> [Description of the task]: Render the records below, from the line containing "Where should I" through the line containing "pyautogui.click(x=728, y=14)", as a JSON list of strings with one string per line. Skip blank lines and leave the pictures out.

> [Exercise materials]:

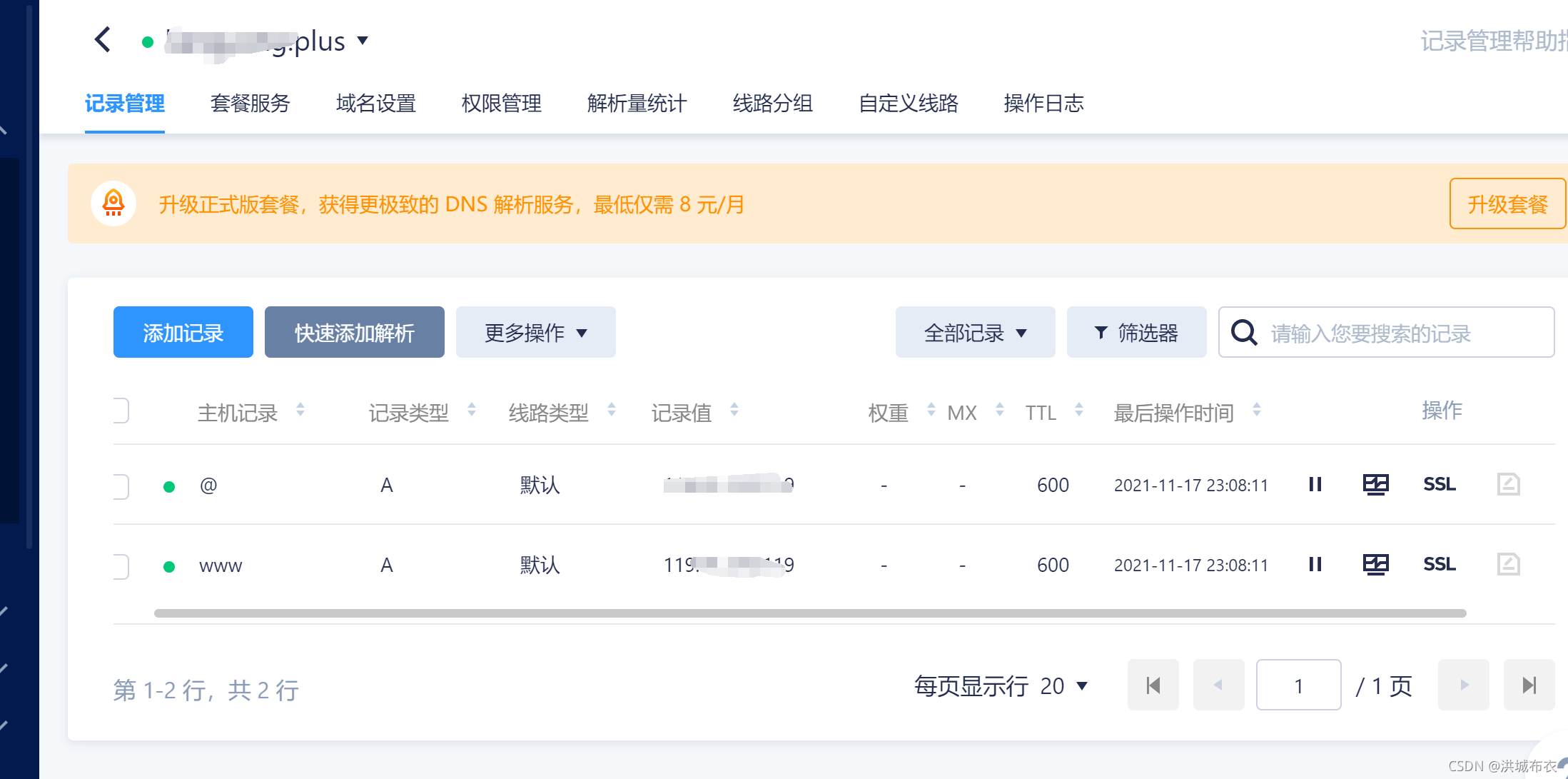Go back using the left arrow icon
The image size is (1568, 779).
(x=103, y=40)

...

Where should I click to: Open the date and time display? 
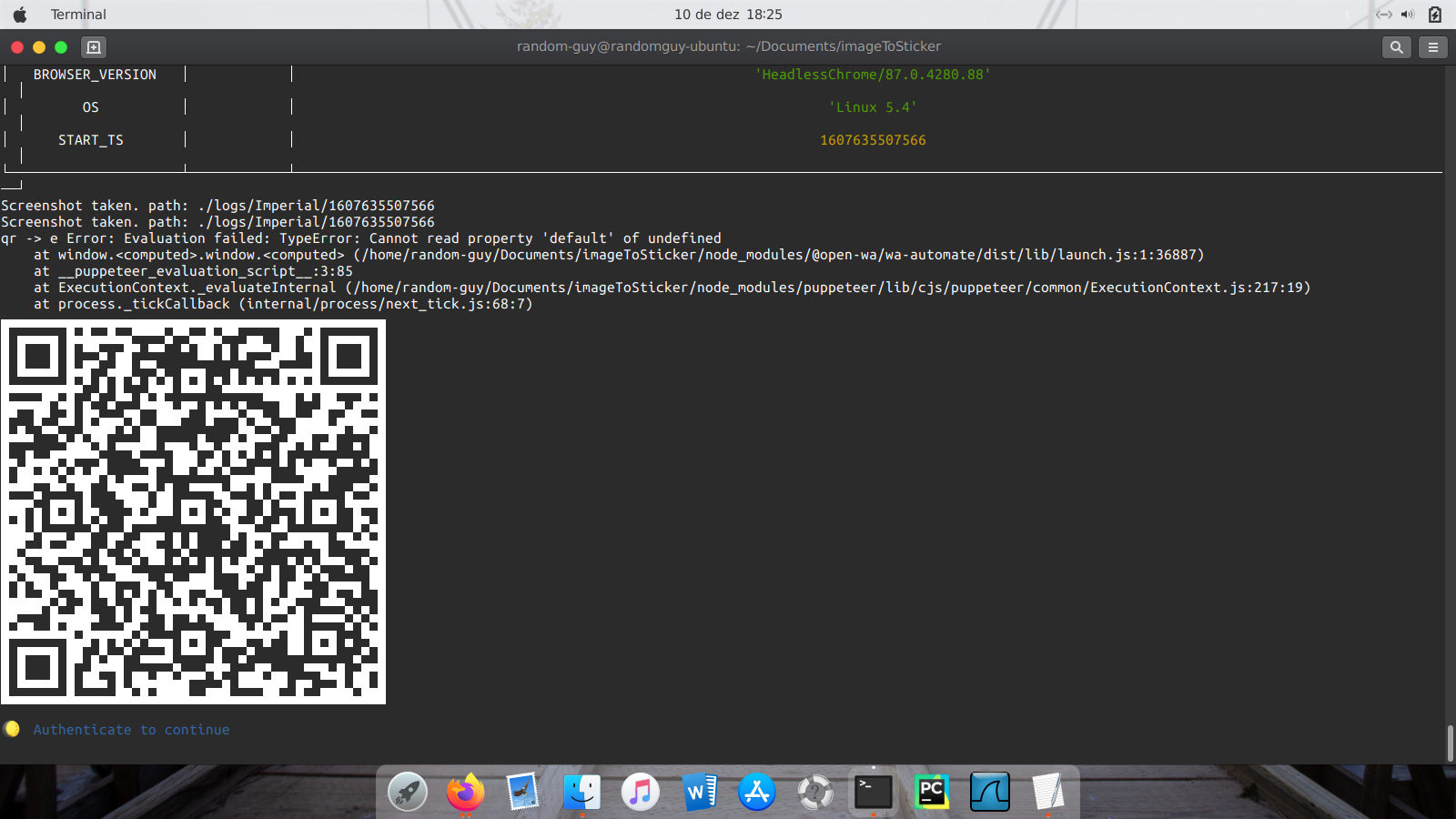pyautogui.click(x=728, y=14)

> [Exercise output]:
[
  "Where should I click to: Open the date and time display? ",
  "pyautogui.click(x=728, y=14)"
]